Exercise goal => Retrieve each line that contains the word "icon" from the entries below.

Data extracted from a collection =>
···

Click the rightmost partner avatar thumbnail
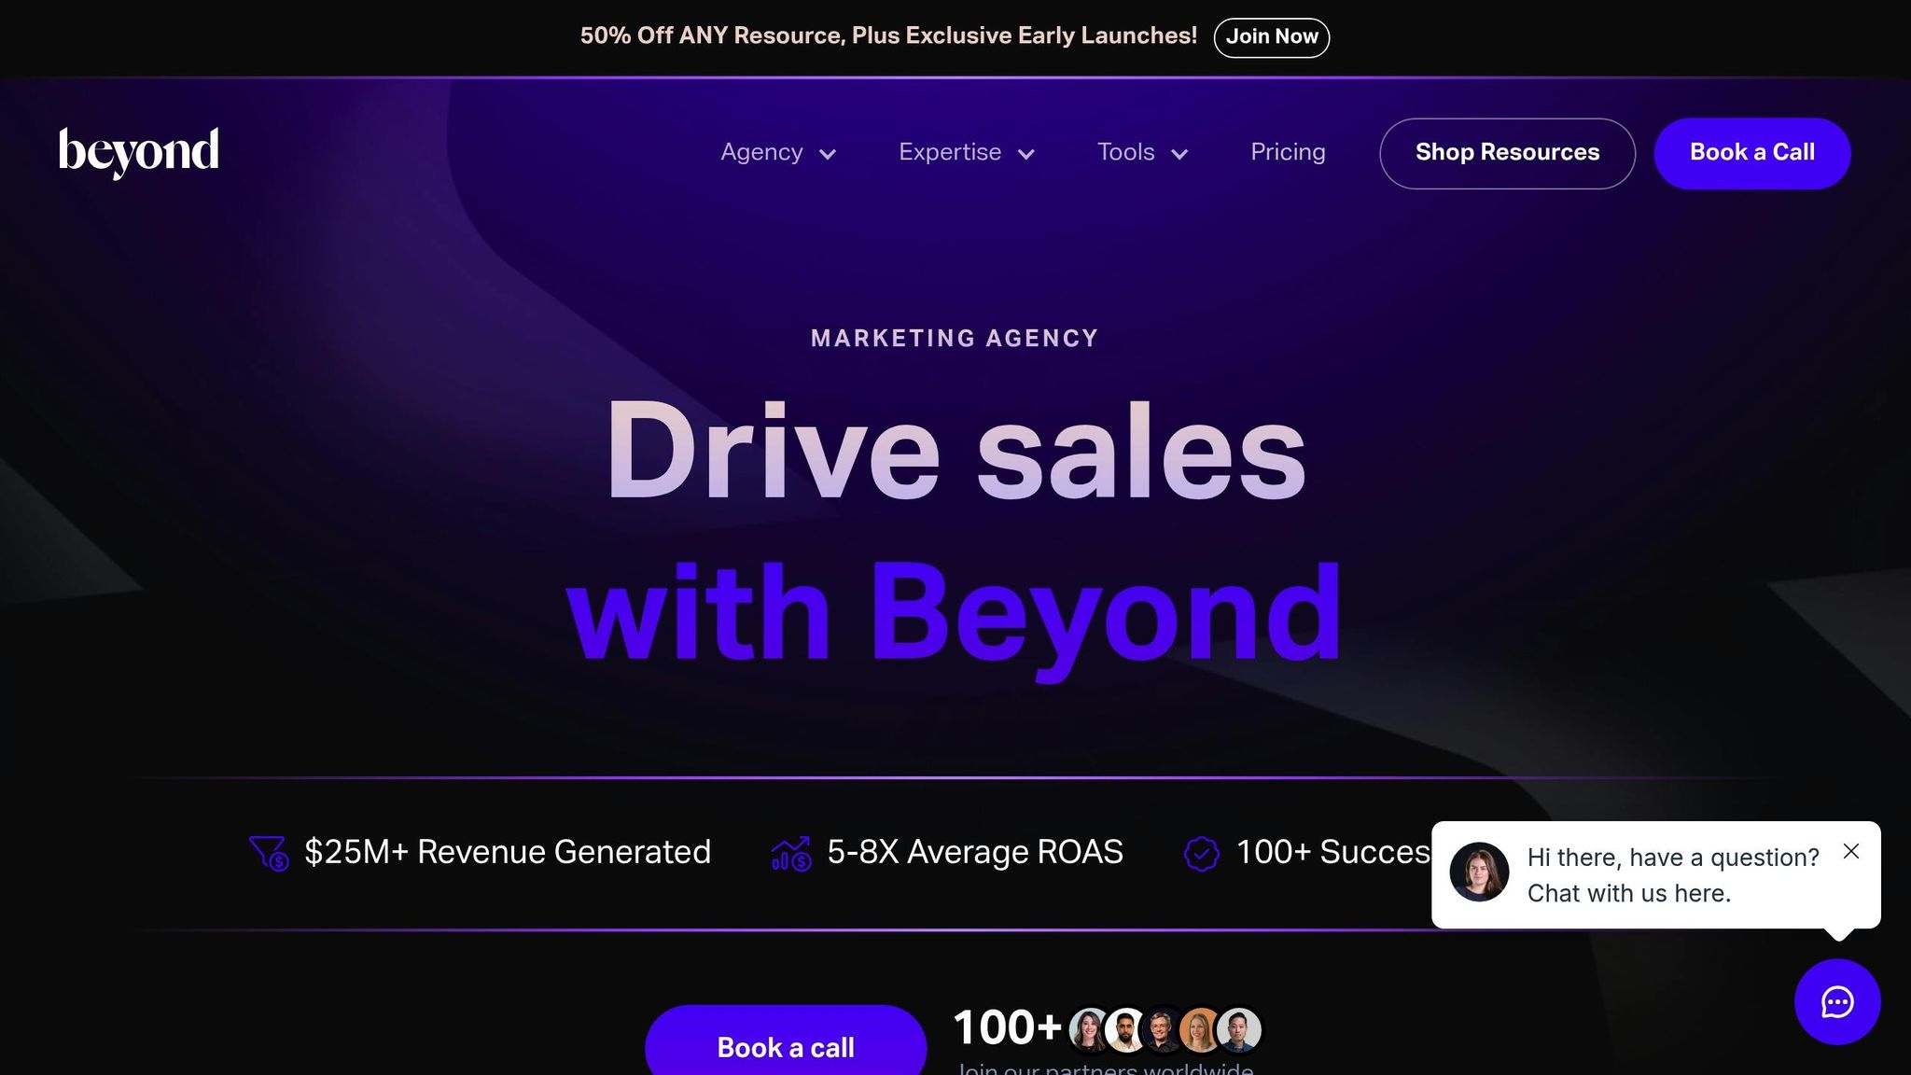The height and width of the screenshot is (1075, 1911). 1239,1028
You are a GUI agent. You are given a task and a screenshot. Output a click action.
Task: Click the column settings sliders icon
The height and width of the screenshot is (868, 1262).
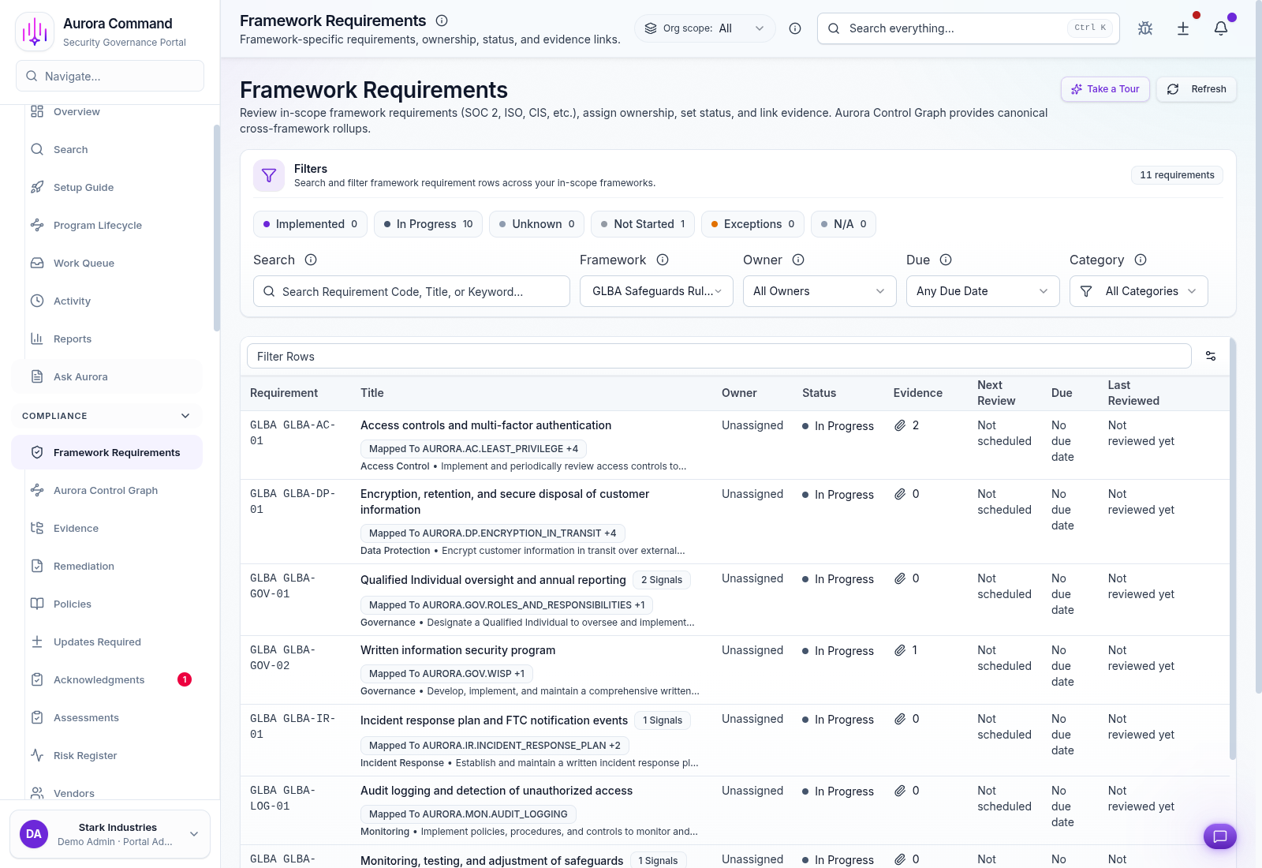point(1211,356)
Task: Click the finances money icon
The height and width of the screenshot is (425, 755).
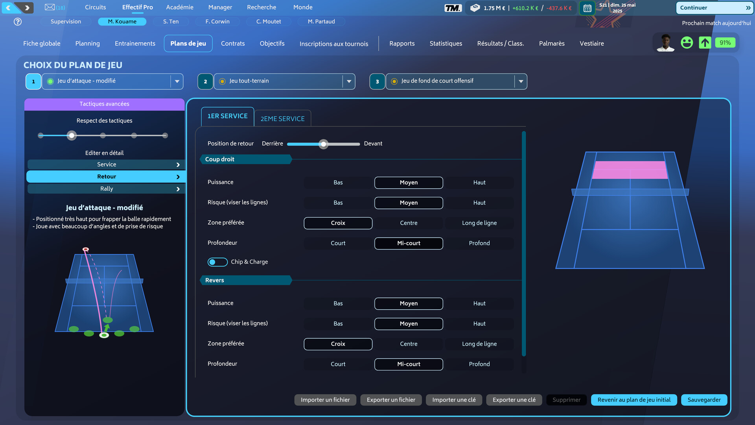Action: [x=475, y=8]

···

Response box =>
Task: Click the column settings sliders icon
Task: Click the finances money icon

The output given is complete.